Instructions to follow
Reproduce the entries verbatim; no pictures.

(Stored data)
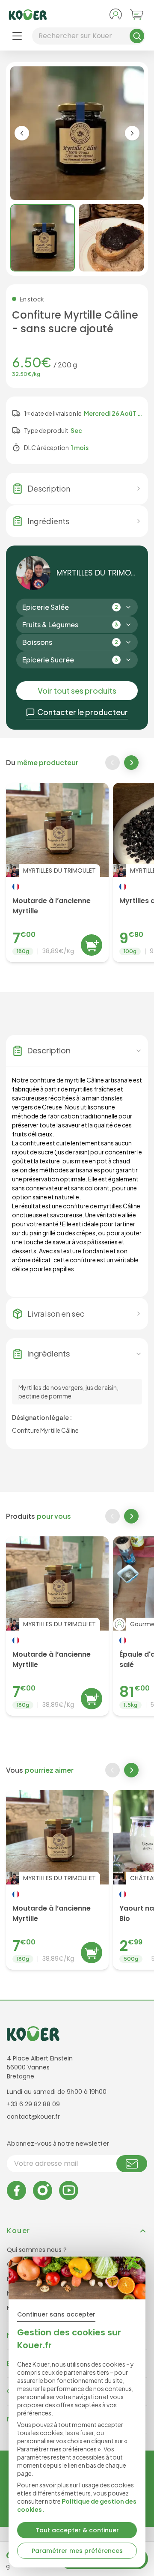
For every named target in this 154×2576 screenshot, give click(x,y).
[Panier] (136, 14)
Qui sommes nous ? (37, 2249)
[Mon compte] (115, 14)
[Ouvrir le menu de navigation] (17, 36)
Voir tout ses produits (77, 690)
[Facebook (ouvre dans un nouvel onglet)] (16, 2190)
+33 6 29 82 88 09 (33, 2104)
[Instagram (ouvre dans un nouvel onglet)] (42, 2190)
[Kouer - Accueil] (28, 14)
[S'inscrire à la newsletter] (131, 2163)
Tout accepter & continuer (77, 2530)
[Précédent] (112, 762)
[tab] (42, 237)
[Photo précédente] (22, 133)
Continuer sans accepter (56, 2314)
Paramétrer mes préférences (77, 2550)
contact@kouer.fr (33, 2116)
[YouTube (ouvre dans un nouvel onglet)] (68, 2190)
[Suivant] (132, 763)
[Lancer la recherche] (137, 36)
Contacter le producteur (82, 712)
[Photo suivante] (132, 133)
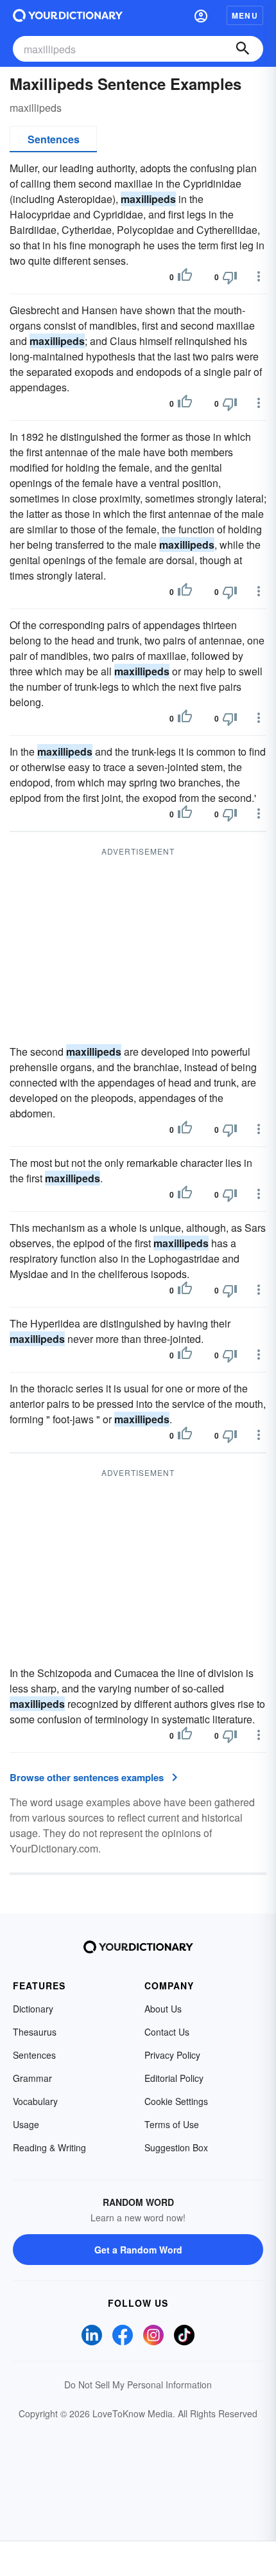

Task solution
For every named target in this 154×2576 screenshot, give click(x,y).
[Panier] (136, 14)
Qui sommes nous ? (37, 2249)
[Mon compte] (115, 14)
[Ouvrir le menu de navigation] (17, 36)
Voir tout ses produits (77, 690)
[Facebook (ouvre dans un nouvel onglet)] (16, 2190)
+33 6 29 82 88 09 (33, 2104)
[Instagram (ouvre dans un nouvel onglet)] (42, 2190)
[Kouer - Accueil] (28, 14)
[S'inscrire à la newsletter] (131, 2163)
Tout accepter & continuer (77, 2530)
[Précédent] (112, 762)
[tab] (42, 237)
[Photo précédente] (22, 133)
Continuer sans accepter (56, 2314)
Paramétrer mes préférences (77, 2550)
contact@kouer.fr (33, 2116)
[YouTube (ouvre dans un nouvel onglet)] (68, 2190)
[Suivant] (132, 763)
[Lancer la recherche] (137, 36)
Contacter le producteur (82, 712)
[Photo suivante] (132, 133)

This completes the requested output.